In this respect, a higher dose, in the form of 20 g of MO dried leaf power administered as part of a meal, resulted in lower postprandial glucose levels compared to a control meal in a group of Saharawi diabetic patients [12]. Also, the increase in glucose from baseline was lower at 90, 120 and 150 min after the beginning of the meal. In contrast, healthy adults did not show any difference in postprandial glucose [12]. These findings suggest that MO could be useful in improving the glycemic response in populations which have no access to drug therapies. Another single dose study, performed in healthy adults who were administered MO tea has revealed that the lower dose of 200 mL induced a higher reduction in glucose levels 30 min after glucose overload (22.8%) compared to the higher dose (400 mL, 17.9%) [45]. However, the final glucose levels at 150 min were similar between treatment groups and significantly lower compared to the control group.
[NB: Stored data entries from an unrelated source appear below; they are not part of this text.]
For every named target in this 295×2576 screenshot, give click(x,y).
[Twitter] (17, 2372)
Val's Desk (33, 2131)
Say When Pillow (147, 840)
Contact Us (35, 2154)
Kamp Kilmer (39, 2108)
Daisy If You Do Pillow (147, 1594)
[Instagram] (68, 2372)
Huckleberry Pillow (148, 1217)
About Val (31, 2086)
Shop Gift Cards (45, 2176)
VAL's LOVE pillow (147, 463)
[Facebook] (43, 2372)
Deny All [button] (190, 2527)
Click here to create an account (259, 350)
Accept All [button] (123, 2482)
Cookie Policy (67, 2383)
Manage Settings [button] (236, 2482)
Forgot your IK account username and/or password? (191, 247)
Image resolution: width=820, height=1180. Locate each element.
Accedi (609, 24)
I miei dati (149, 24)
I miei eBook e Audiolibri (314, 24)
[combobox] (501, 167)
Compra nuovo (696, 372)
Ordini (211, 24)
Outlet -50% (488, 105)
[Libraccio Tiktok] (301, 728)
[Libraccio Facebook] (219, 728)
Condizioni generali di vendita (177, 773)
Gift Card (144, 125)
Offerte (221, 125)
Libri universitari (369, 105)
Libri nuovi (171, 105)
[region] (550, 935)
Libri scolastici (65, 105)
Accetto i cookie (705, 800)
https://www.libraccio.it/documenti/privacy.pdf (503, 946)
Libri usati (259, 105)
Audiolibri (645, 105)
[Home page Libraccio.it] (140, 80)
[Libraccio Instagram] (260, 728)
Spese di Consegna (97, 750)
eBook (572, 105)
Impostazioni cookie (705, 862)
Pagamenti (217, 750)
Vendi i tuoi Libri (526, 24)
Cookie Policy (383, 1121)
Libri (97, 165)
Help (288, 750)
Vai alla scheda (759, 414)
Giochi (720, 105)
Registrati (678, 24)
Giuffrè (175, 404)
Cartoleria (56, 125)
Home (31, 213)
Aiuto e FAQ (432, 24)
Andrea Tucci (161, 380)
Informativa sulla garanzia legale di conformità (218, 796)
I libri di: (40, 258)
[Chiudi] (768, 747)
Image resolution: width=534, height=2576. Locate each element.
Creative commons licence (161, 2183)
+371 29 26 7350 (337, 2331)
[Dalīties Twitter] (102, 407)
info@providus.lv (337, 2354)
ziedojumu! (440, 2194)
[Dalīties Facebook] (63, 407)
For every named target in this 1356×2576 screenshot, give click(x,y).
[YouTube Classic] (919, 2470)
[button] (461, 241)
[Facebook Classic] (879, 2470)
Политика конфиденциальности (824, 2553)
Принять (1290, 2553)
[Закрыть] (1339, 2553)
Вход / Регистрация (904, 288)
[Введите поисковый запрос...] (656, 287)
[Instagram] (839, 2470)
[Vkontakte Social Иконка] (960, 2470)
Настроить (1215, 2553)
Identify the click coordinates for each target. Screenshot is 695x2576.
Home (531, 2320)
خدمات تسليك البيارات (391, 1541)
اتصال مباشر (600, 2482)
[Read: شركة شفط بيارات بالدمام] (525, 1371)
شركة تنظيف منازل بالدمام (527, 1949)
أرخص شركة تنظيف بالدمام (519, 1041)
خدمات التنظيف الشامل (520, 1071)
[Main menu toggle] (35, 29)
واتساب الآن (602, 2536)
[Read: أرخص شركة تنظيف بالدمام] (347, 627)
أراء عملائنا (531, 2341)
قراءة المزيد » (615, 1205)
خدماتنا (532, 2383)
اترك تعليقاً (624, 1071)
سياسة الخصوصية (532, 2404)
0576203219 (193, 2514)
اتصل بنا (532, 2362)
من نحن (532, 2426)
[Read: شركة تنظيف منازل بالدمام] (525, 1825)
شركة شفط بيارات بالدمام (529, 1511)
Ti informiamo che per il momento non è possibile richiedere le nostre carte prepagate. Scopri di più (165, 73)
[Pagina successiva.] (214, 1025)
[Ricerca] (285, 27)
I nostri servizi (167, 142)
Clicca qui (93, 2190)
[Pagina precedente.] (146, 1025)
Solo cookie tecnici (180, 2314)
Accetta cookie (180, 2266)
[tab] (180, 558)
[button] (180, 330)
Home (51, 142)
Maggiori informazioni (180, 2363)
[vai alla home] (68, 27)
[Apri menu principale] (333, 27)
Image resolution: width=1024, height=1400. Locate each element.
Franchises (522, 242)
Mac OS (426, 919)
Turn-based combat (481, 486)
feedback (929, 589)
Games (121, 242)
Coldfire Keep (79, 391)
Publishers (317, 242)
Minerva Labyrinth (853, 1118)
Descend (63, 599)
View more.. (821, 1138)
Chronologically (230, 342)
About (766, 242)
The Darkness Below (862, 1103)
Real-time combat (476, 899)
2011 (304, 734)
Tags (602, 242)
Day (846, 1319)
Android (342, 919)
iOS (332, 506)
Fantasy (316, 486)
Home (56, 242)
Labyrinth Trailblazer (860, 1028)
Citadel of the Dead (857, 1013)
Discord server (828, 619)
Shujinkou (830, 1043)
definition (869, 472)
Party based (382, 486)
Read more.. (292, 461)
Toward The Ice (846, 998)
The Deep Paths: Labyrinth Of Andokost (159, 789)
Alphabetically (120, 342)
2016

These findings suggest the potential anti-glycemic effect of MO in healthy adults and provide new insights about the different impact and mechanism of action of different doses of MO, suggesting that the lower dose had a more potent effect on intestinal glucose absorption while the higher dose had a higher effect on circulating glucose [45]. In addition, the intake of cookies containing MO leaf powder revealed a significant blood glucose reduction 30 and 45 min after ingestion compared to control cookies, as well as a decrease in hunger ratings [69]. Based on the studies described here, the evidence in humans on the potential usefulness of MO as an adjuvant therapy to control hyperglycemia is so far limited but promising, especially that coming from postprandial studies. There is, however, partial inconsistency and methodological weaknesses in some of the published studies.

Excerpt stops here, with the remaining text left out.